• **Extracted data**:

----------------------------------------

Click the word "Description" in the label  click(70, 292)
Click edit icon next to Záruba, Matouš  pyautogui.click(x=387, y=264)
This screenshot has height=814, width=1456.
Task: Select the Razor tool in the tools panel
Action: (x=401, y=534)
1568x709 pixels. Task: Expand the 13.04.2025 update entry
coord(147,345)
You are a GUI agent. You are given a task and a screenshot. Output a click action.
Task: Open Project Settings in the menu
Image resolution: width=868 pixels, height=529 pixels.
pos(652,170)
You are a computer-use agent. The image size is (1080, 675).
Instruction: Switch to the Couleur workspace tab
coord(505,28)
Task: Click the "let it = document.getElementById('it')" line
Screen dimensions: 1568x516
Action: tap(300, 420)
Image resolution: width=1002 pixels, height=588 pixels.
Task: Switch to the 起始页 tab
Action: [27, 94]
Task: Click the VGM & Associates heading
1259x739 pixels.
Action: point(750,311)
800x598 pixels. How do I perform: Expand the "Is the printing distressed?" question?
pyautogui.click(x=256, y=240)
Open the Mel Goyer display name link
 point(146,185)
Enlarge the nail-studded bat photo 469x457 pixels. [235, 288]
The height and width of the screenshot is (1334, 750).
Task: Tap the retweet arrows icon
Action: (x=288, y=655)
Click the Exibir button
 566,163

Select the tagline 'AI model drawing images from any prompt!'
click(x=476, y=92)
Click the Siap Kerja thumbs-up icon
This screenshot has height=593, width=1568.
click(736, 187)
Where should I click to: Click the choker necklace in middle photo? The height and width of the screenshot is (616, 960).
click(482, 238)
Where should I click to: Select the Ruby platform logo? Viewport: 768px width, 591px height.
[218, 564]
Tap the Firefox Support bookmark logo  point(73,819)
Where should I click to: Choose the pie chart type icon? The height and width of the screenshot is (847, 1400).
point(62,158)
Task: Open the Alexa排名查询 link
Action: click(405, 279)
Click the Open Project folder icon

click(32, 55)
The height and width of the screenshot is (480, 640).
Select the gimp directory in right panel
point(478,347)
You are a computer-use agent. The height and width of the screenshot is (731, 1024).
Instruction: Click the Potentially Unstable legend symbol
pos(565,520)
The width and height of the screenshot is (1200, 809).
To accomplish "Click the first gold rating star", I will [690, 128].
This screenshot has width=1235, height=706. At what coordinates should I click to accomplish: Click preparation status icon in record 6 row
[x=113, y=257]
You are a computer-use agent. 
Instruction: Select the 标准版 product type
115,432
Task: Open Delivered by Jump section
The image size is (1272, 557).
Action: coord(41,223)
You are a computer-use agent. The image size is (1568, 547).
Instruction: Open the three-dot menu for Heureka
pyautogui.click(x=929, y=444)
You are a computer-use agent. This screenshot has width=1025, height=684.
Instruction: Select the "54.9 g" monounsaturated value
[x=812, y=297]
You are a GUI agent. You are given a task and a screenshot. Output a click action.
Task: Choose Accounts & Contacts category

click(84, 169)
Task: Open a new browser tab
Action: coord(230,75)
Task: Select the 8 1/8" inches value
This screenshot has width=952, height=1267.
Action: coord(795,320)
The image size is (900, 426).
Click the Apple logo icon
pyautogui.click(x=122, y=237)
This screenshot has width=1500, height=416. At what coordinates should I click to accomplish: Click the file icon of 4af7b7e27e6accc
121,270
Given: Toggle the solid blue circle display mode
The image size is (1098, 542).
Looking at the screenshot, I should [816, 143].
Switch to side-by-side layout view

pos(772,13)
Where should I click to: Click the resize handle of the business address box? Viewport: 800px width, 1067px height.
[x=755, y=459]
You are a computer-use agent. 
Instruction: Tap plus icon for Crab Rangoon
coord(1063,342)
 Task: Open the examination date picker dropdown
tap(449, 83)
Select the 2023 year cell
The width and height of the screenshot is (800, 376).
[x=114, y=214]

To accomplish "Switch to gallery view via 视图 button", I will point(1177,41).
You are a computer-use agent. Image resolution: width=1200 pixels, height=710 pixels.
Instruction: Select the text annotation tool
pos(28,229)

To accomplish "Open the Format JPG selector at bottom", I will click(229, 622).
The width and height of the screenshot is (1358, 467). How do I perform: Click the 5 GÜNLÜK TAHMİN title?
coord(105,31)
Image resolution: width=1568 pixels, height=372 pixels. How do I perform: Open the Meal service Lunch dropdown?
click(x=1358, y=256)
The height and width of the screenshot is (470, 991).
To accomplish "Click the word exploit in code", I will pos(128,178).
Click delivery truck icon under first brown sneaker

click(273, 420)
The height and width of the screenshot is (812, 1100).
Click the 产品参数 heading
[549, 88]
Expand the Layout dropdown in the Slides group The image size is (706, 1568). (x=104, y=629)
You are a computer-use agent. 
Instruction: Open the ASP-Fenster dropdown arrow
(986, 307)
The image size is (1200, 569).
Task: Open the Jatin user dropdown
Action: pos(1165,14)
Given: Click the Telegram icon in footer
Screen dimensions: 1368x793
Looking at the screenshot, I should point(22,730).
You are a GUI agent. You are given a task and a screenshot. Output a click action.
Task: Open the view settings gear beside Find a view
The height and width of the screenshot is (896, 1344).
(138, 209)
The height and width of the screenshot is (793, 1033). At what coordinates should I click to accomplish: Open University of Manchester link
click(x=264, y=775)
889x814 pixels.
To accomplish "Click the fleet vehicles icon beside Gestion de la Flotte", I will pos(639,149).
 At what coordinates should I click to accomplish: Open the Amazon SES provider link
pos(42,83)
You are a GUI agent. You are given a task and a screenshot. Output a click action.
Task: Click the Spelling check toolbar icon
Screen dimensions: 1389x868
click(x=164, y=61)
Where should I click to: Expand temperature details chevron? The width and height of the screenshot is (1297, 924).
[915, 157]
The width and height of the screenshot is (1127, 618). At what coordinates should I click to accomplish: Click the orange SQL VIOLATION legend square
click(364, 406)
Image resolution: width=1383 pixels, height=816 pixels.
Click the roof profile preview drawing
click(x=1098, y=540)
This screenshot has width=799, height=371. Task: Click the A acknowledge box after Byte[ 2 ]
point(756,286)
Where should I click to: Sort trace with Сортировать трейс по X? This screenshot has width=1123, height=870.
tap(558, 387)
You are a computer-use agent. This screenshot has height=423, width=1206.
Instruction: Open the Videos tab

----------------------------------------

• **Assignment**:
The required output is each line of the entries that contains the word "will".

• **The completed task**:
To accomplish "Click the first gold rating star", I will [690, 128].
To accomplish "Switch to gallery view via 视图 button", I will point(1177,41).
To accomplish "Open the Format JPG selector at bottom", I will click(229, 622).
To accomplish "Click the word exploit in code", I will pos(128,178).
To accomplish "Click the fleet vehicles icon beside Gestion de la Flotte", I will pos(639,149).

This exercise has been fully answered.